Un problema de salud pública emergente

   Desde la Medicina Preventiva, el consumo recreativo de óxido nitroso se considera un problema emergente por varias razones. En primer lugar, por su crecimiento sostenido entre jóvenes. En segundo lugar, por la falsa percepción de seguridad que lo rodea. Y en tercer lugar, por la dificultad para detectarlo a tiempo.

   A diferencia de otras sustancias, el "gas de la risa" no deja rastros evidentes ni genera síntomas inmediatos en muchos casos. Esto retrasa el diagnóstico y complica la intervención precoz.

   Además, su disponibilidad en el mercado —muchas veces sin regulación efectiva— facilita el acceso y dificulta el control. La venta de cartuchos, originalmente destinados a usos industriales o gastronómicos, se ha convertido en una vía indirecta de distribución para el consumo recreativo.

Qué se puede hacer

   Frente a este escenario, los especialistas coinciden en que la respuesta debe ser integral. No alcanza con advertencias aisladas ni con medidas punitivas. Se requiere una combinación de educación, regulación y atención sanitaria.

   Las campañas de sensibilización son clave para desmontar la idea de que se trata de una sustancia inofensiva. Informar sobre los riesgos reales, especialmente los neurológicos, es fundamental para prevenir su consumo.

   También se plantean medidas regulatorias, como limitar la venta de óxido nitroso para usos no autorizados o controlar su distribución en espacios de ocio. En algunos países, ya se avanzó en la prohibición de su venta con fines recreativos.

   En el ámbito sanitario, es fundamental capacitar a los profesionales para reconocer los signos de consumo y actuar de forma temprana. Esto incluye la derivación a especialistas en neurología, toxicología o adicciones, según el caso.

Más allá del individuo

   Como ocurre con otros fenómenos de consumo, la responsabilidad no recae únicamente en las personas. El enfoque de salud pública pone el acento en los determinantes sociales, culturales y económicos que favorecen estas prácticas.

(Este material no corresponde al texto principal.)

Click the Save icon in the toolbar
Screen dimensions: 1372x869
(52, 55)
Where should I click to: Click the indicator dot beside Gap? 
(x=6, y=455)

   La normalización del consumo en redes sociales, la falta de información y la accesibilidad del producto son factores que contribuyen al problema. Por eso, las intervenciones deben ir más allá del ámbito individual y abordar el contexto en el que se produce.

Un riesgo subestimado

   El "gas de la risa" representa un ejemplo claro de cómo una sustancia con usos médicos legítimos puede convertirse en un riesgo cuando se utiliza fuera de control. Su apariencia inofensiva y sus efectos breves lo vuelven especialmente engañoso.

   Sin embargo, la evidencia acumulada en los últimos años muestra que sus consecuencias pueden ser graves, especialmente en el plano neurológico. Y, lo que es más preocupante, muchas veces irreversibles.

   En un contexto donde nuevas formas de consumo emergen con rapidez, el desafío para la salud pública es anticiparse, informar y actuar antes de que los daños se multipliquen.

   Porque, detrás de la risa momentánea que promete el óxido nitroso, puede esconderse un problema mucho más serio de lo que parece.